This thread is old, but I was poking through some unread bits and found it.
Beyond that, it’s likely a better question for julia-users list (which I’m
including here).

Anyhow, the answer is that sparsevec converts a dense matrix into a sparse
matrix format where zero values are not explicitly stored. If the vector
(or matrix) really is dense, this does not save space.
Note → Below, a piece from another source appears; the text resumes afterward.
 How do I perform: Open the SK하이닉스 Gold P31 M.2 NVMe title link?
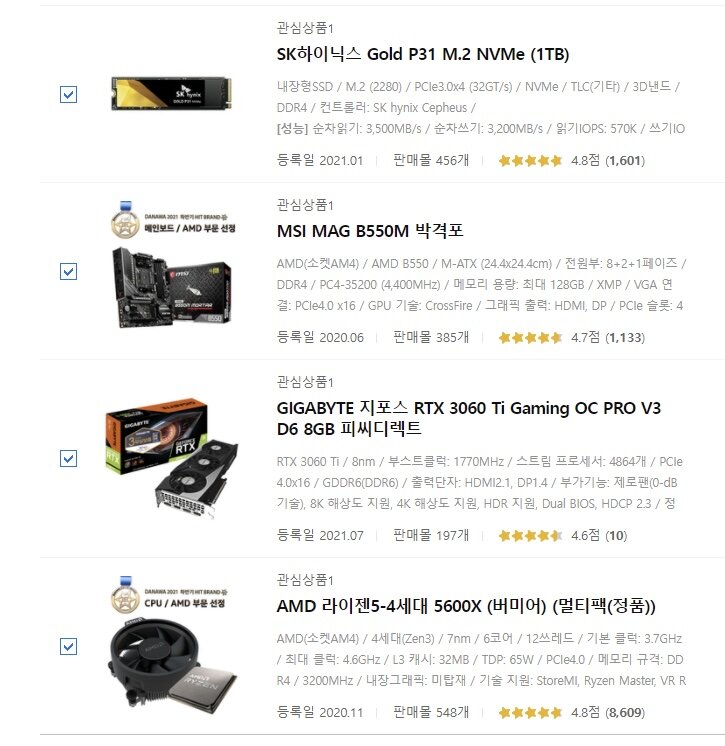tap(422, 54)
julia> A = [23.1, 42.67, 8.246, 111.33]
4-element Array{Float64,1}:
  23.1
  42.67
   8.246
 111.33

julia> sparsevec(A)
Sparse vector of length 4 with 4 Float64 nonzero entries:
  [1]  =  23.1
  [2]  =  42.67
  [3]  =  8.246
  [4]  =  111.33


julia> B = [0,0,A...]
6-element Array{Float64,1}:
   0.0
   0.0
  23.1
  42.67
   8.246
 111.33

julia> sparsevec(B)
Sparse vector of length 6 with 4 Float64 nonzero entries:
  [3]  =  23.1
  [4]  =  42.67
  [5]  =  8.246
  [6]  =  111.33

Cameron


On Sat, Aug 20, 2016 at 7:15 AM, Parkway <dineshbvad...@hotmail.com> wrote:

> The doc for the function sparsevec(A) says:
> sparsevec(A)
> Convert a dense vector A into a sparse matrix of size m x 1. In julia,
> sparse vectors are really just sparse matrices with one column.
>
> What does this actually mean? For example, what does the dense vector A =
> [23.1, 42.67, 8.246, 111.33] get converted to?